Data items:
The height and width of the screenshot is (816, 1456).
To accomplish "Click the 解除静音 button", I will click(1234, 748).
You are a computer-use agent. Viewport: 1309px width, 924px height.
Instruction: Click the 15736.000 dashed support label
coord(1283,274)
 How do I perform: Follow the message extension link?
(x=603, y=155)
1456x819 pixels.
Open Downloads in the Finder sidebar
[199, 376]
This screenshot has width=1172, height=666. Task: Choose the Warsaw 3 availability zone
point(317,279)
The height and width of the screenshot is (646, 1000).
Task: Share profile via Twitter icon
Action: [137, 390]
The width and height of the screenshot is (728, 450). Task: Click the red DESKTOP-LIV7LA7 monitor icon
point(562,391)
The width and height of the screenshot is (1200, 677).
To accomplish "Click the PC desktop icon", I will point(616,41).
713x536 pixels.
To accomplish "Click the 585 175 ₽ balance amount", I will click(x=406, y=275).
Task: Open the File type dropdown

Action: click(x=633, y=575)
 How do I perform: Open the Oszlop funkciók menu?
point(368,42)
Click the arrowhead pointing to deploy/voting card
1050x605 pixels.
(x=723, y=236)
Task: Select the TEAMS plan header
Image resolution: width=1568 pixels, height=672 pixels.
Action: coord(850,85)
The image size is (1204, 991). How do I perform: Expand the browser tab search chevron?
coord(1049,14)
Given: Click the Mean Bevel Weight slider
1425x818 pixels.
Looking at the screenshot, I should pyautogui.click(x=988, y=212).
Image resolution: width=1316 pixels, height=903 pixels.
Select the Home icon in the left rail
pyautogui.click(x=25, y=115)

## [Stated goal]
Rewrite every entry with "How do I perform" swapped for "How do I do" and everything else left unchanged.

## [Full solution]
The height and width of the screenshot is (816, 1456).
To accomplish "Click the 解除静音 button", I will click(1234, 748).
You are a computer-use agent. Viewport: 1309px width, 924px height.
Instruction: Click the 15736.000 dashed support label
coord(1283,274)
 How do I do: Follow the message extension link?
(x=603, y=155)
1456x819 pixels.
Open Downloads in the Finder sidebar
[199, 376]
This screenshot has width=1172, height=666. Task: Choose the Warsaw 3 availability zone
point(317,279)
The height and width of the screenshot is (646, 1000).
Task: Share profile via Twitter icon
Action: [137, 390]
The width and height of the screenshot is (728, 450). Task: Click the red DESKTOP-LIV7LA7 monitor icon
point(562,391)
The width and height of the screenshot is (1200, 677).
To accomplish "Click the PC desktop icon", I will point(616,41).
713x536 pixels.
To accomplish "Click the 585 175 ₽ balance amount", I will click(x=406, y=275).
Task: Open the File type dropdown

Action: click(x=633, y=575)
 How do I do: Open the Oszlop funkciók menu?
point(368,42)
Click the arrowhead pointing to deploy/voting card
1050x605 pixels.
(x=723, y=236)
Task: Select the TEAMS plan header
Image resolution: width=1568 pixels, height=672 pixels.
Action: coord(850,85)
The image size is (1204, 991). How do I do: Expand the browser tab search chevron?
coord(1049,14)
Given: Click the Mean Bevel Weight slider
1425x818 pixels.
Looking at the screenshot, I should pyautogui.click(x=988, y=212).
Image resolution: width=1316 pixels, height=903 pixels.
Select the Home icon in the left rail
pyautogui.click(x=25, y=115)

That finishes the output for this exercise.